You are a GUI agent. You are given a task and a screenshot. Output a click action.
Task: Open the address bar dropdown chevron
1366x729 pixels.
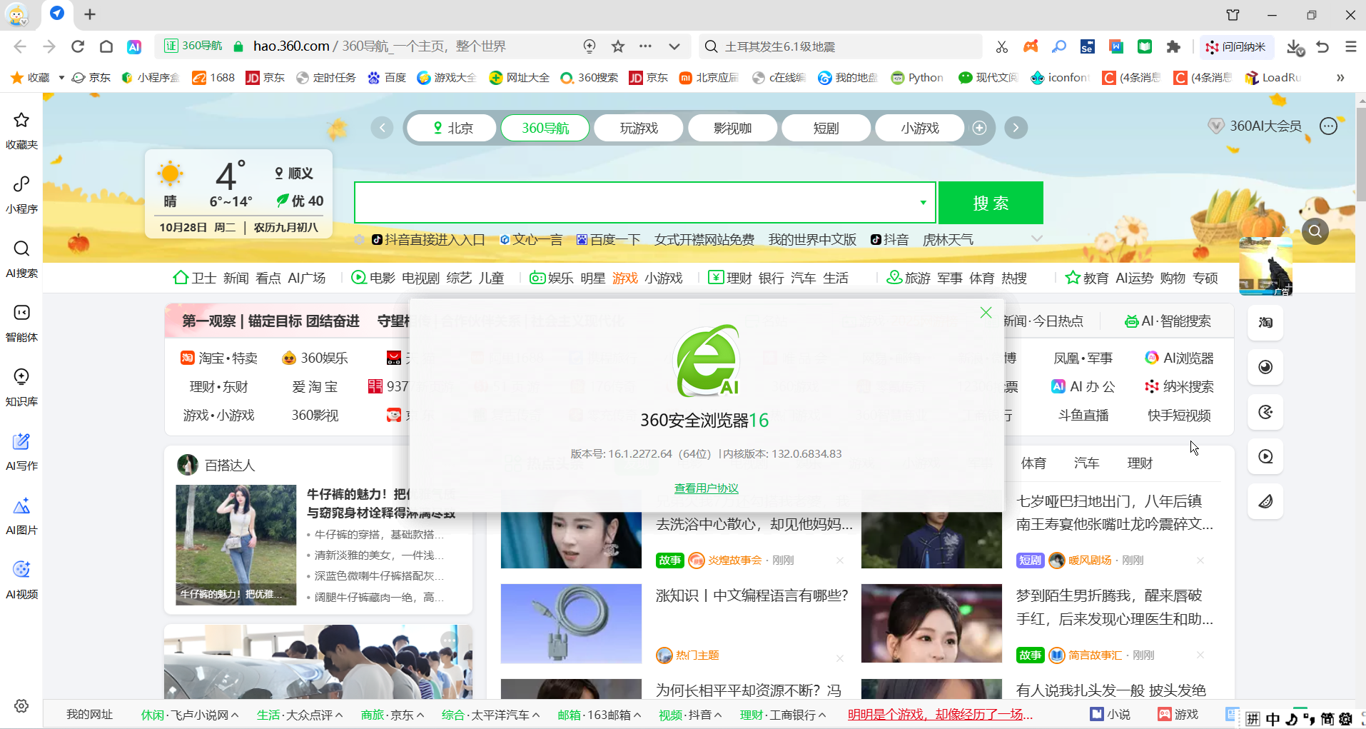point(674,46)
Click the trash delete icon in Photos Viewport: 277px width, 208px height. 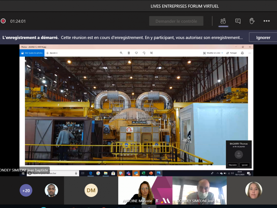click(129, 53)
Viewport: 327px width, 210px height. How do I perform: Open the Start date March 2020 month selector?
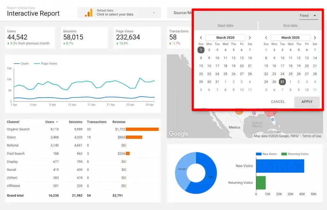click(225, 37)
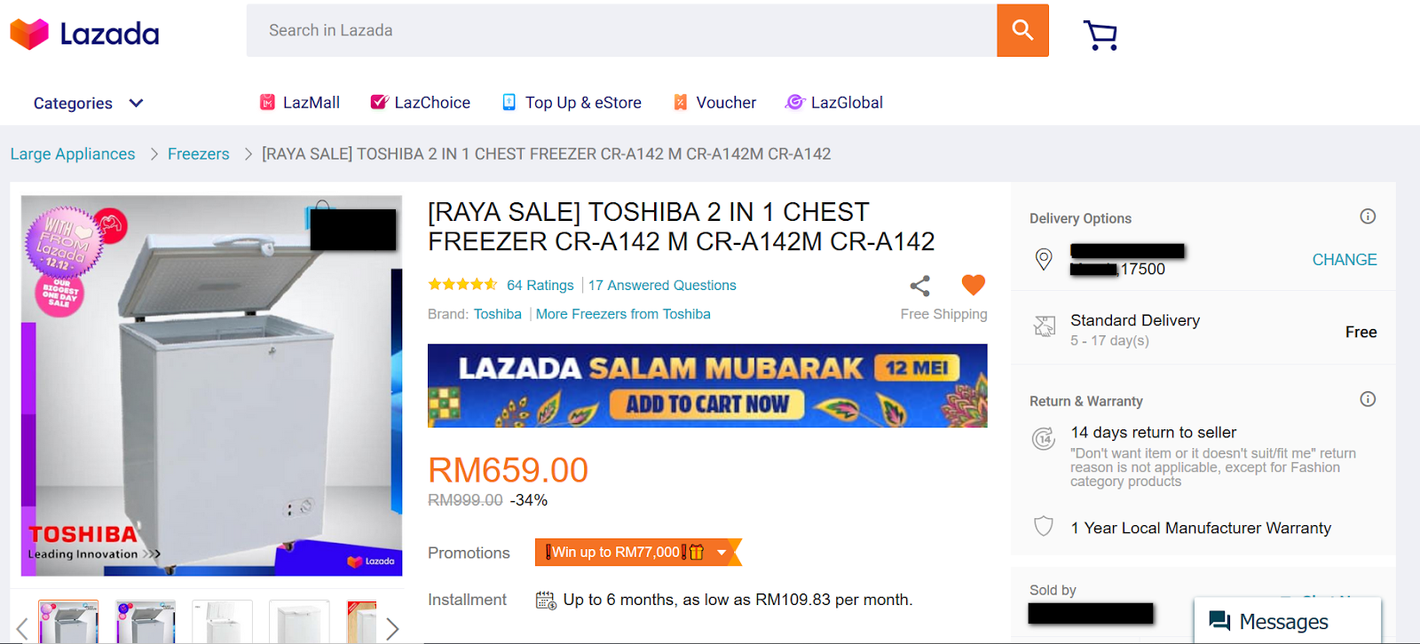Click the Lazada logo
This screenshot has height=644, width=1420.
[x=84, y=34]
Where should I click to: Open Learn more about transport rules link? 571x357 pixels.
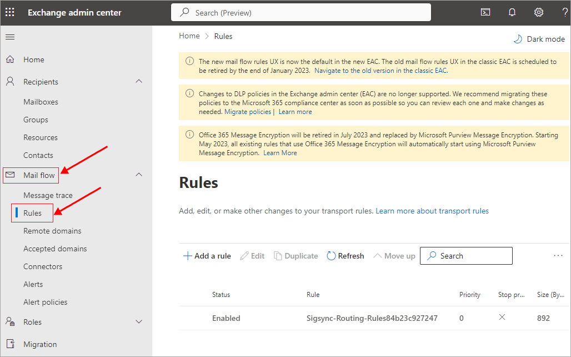[x=432, y=211]
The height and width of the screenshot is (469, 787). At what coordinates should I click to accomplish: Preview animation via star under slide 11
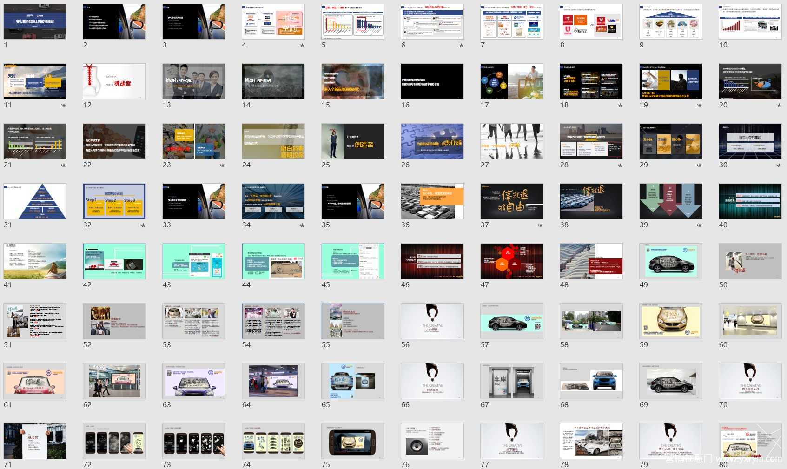click(x=64, y=106)
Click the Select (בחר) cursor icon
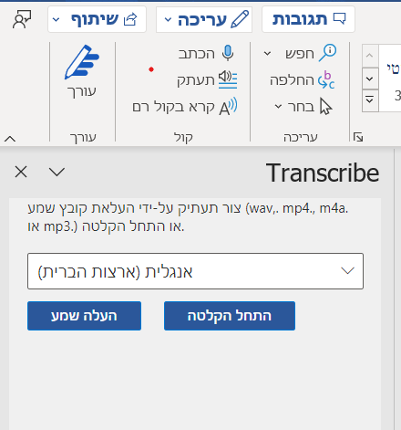The width and height of the screenshot is (401, 430). [326, 107]
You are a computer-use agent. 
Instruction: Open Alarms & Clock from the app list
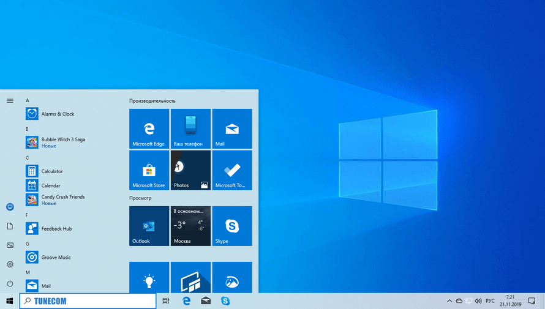point(58,114)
+---+
Revise the records from the line that contains "You are a computer-use agent." through the end of the records, changing "Instruction" to "Task" and leaving everything else as it is. Leave the pictures out of your answer.

Task response:
You are a computer-use agent. 
Task: Open Alarms & Clock from the app list
point(58,114)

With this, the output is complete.